[Stored records]

>>

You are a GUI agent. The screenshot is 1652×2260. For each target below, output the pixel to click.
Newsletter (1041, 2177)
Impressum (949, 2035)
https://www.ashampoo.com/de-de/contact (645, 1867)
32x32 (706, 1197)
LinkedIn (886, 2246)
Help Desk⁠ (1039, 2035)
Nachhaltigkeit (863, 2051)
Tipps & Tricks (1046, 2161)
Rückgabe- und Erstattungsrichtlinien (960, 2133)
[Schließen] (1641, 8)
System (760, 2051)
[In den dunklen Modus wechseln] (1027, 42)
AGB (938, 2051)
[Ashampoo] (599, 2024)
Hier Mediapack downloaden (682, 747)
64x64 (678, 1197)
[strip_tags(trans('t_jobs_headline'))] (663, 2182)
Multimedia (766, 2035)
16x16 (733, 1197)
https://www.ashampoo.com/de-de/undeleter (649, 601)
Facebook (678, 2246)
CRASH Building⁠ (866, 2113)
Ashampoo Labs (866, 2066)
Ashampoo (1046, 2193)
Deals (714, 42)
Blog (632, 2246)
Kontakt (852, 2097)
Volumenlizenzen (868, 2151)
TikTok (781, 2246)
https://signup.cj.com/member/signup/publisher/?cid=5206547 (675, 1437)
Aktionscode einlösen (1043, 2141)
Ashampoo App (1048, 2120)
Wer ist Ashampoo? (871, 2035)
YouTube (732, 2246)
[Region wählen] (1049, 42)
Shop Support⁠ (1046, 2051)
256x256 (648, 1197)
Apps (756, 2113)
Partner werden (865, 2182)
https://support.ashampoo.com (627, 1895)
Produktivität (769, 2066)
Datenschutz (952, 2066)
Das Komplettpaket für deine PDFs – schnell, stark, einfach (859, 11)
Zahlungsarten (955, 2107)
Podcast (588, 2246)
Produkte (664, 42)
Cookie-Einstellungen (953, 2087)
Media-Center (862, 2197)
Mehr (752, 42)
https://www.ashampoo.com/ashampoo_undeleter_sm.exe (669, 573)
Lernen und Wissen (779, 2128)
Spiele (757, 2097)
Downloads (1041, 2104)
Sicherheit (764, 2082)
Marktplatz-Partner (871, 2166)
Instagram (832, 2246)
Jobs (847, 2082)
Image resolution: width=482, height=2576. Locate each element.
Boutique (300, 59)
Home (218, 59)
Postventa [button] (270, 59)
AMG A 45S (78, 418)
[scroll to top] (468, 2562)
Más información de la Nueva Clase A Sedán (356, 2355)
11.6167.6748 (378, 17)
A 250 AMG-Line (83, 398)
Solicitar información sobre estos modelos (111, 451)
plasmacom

<<

### PROBLEM DETAILS
Count every line of the entries that includes "información", and say the number alone.

### WRITTEN REPLY
2